ちなみに、しえみは洋服を着るのが初めてだったらしい。なんて貴重な純和風少女だろう。私からすれば有り得ない。日本人だった前世でも、着物どころか浴衣さえ持ってなかったし。
で、制服の着方を平安貴族のような眉毛のツンデレ……神木出雲に聞いていて、それで2人は遅れたんだとか。出雲はあからさまに「なんであたしが…」と不機嫌な顔。
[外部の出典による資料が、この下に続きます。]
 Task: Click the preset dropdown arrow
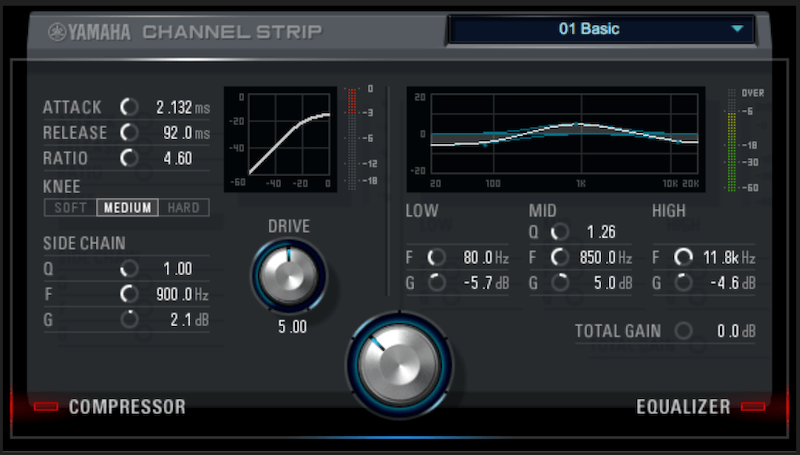[738, 29]
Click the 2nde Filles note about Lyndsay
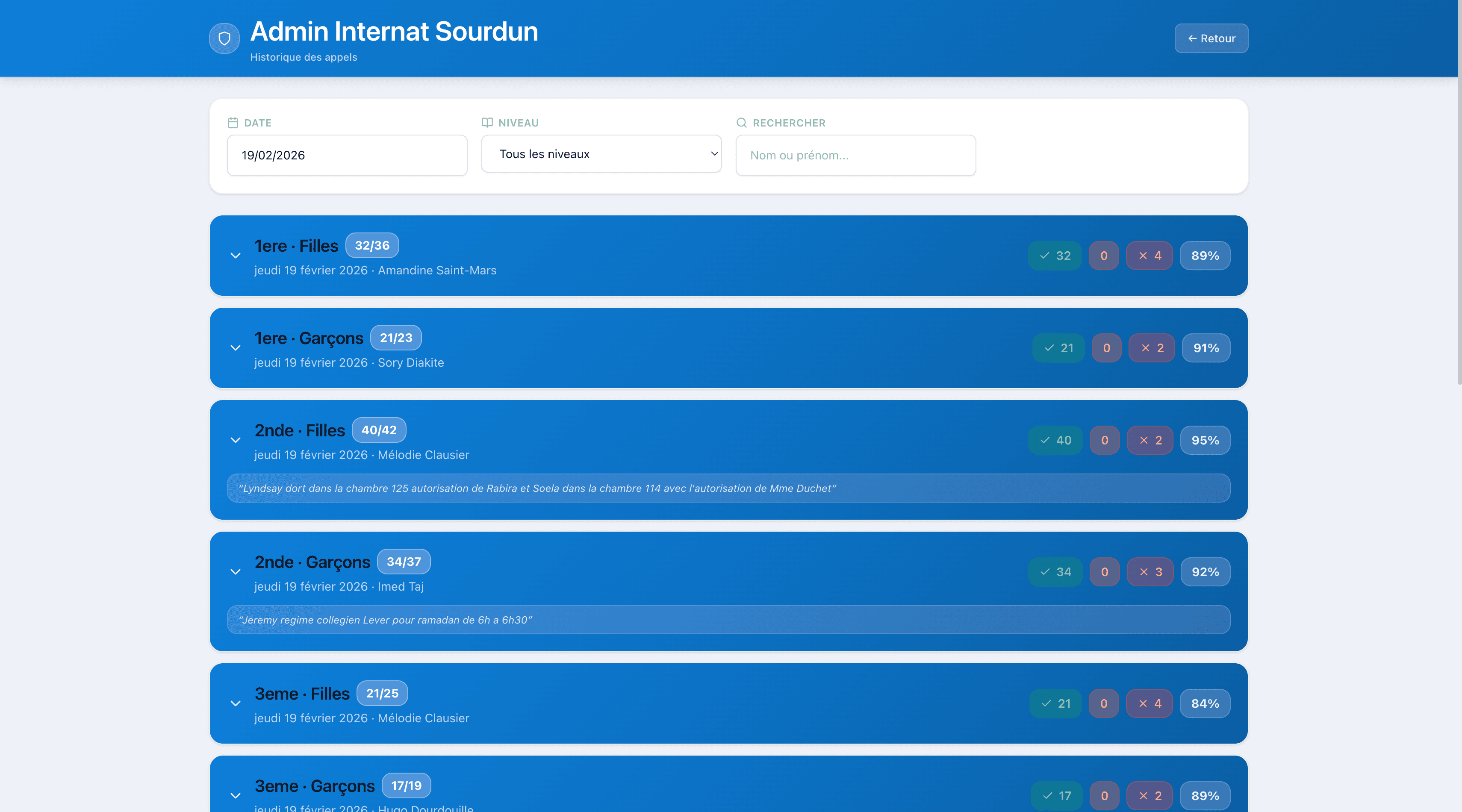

あれ、そういえば確か出雲って、しえみに「大ッ嫌い」って言ってた気がするんだが。私の思い違い? それとも出雲のツンデレ? にしても嫌いって言われた相手に平然と服の着方を教わるしえみは、やっぱり天然だ。んでもって何だかんだで教える出雲はツンデレだ。

「へ…変じゃないかな?」
「えーよ、えーよ! 杜山さんかわえーよ」
「あ…ありがとう!」

うん。しえみってば女の子。いや、女の子なのは知ってるけどね。そうじゃなくて、ここまで素直な女の子って最早天然記念物だ。
んでもって廉造は語尾にハートを飛ばすんじゃない。ついでに男子はしえみの胸を見すぎだと思う。確かに着物では目立たなかった分、ギャップ凄いけど。バストサイズは私と同じくらいか。純和風少女のくせにデカい。

「えーでは、全員そろったところで、二人一組の組分けを発表します」

何だか燐と軽い口論をした末に、燐の顔を叩いた若いメガネ黒子の先生……奥村雪男が口を開いた。若い若いと思っていたら、燐の双子の弟だった。まさかの同級生が教師とか。頭もかなり良いらしい。言っちゃ悪いが燐の弟には見えない。

「三輪、宝。山田、勝呂。奥村、杜山。神木、志摩」
「センセ。私は?」
「三永さんは入ったばかりなので、3人班になります。勝呂くん達の班に入ってください」

……正直実力なら班組まなくても平気だけど。念能力って非能力者からすれば、反則的に強いから。
まあ、それは置いとこう。竜士はともかく、顔の見えない山田サンは怪しい。かなり。

「んじゃ、とりあえずよろしく」

軽く挨拶したら、竜士にあからさまに舌打ちされた。ホント、嫌われたもんだ。山田サンの表情は見えないから、本当に怪しい。

どうも私は職業柄、顔の見えない人間や表情の読めない人間は、まず疑うくせがついているようだ。